Reimbursement must, primarily be based on professional fees and lens codes must be limited to clinically essential generic lenses. Frames and add-ons to the generic lenses must be left to open market forces.

Professional fees must acknowledgeand reward advanced diagnostic investigations, speciality fields and the medical management of primary conditions.

The paradigm shift for the profession will be to embrace, as its primary role, the diagnosis, prevention and management of ocular disease. In doing so, it will retain the supply of spectacles and contact lenses. This is supported by The Optometric Medical Model Initiative or TOMMI. (Review of optometry 02/14)

Solo practice is a luxury that has become more challenging as group practice outside the commercial setting will be the more attractive future option in order to curb overheads,invest in state of the art equipment and improve efficiency.

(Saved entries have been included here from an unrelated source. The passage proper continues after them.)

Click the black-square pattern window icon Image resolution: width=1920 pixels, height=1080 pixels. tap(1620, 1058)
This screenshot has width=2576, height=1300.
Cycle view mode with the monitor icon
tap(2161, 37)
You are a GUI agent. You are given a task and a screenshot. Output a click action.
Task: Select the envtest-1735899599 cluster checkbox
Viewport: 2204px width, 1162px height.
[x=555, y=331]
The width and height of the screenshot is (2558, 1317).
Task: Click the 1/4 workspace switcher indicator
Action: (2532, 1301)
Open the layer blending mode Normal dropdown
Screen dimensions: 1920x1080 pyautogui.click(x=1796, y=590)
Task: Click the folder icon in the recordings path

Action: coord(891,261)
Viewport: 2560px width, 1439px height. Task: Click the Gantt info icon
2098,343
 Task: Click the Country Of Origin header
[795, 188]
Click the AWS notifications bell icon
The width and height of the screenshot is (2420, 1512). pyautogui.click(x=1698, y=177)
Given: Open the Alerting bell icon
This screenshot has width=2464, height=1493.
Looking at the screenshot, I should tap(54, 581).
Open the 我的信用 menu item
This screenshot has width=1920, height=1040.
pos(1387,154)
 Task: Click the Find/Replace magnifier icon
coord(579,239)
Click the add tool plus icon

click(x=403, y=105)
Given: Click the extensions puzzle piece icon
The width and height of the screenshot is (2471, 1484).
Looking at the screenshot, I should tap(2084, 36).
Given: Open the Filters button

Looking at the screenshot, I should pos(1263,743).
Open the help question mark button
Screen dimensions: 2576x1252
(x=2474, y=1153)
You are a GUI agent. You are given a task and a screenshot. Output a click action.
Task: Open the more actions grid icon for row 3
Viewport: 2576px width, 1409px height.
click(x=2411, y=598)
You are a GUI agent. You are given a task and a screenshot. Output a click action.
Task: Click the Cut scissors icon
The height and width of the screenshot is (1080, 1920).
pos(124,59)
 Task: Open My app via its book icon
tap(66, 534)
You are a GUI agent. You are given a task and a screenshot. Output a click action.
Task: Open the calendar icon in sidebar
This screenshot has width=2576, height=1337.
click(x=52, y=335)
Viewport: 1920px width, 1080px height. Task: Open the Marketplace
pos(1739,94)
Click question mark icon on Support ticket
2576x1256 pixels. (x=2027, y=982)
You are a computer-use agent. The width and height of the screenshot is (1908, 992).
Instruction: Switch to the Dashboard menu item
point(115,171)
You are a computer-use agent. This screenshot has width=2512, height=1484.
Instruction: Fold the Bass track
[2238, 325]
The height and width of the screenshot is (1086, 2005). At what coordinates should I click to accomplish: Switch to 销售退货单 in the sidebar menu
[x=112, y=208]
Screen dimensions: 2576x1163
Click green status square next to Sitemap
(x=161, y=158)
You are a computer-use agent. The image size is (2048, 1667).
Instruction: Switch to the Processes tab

Who will sell the concept?

Every optometrist must recognise the necessity of taking the profession to the next level. It is a matter of survival. Every single optometrist must become vocal in their support of the new strategy and to demonstrate that as a lobby group, it is a force to be reckoned with.

Strong leadership is required to orchestrate a coordinated effort, which will take optometry to a level, which will secure its future.  A white paper will be required to document the process and the required outcome.A coordinated effort is required, which will necessitate engagement with, the department of health, universities, the health insurance industry, supported by an advocacy exercise. Moreover, the potential to learn from other countries who have travelled this road remains a reality.

If the profession continues with its sideways trend, what will the most likely scenario look like?

  • Increased exposure to interventions by artificial intelligence.
  • Enforced de-regulation by outside forces
  • Continued and enhanced dominance of fees by medical aids.
  • Refractionists in the public sector, hospital based – technology is likely to replace them.
  • Employees in a corporate model, with NHI links and single exit prices for medical devices such as lenses.
  • Mall based practices will be unable to sustain the annual increase in rent
  • A growing employed group in ophthalmology practice where they and Ophthalmic Assistants will fill the primary care space neglected by optometry.
  • A minority in community based practice that will represent the profession at a level it once aspired to

A final thought

If technologies like OCT, Topography, X – Linking and Myopia control are widely available, will members of the profession be held liable for not offering this to their patients or at least refer to a colleague that does?

South African Optometry must seize the opportunity to set new standards of care and each and every optometrist must recognise the importance of supporting the notion of changing our mode of practice. At the very least some sign of support is required.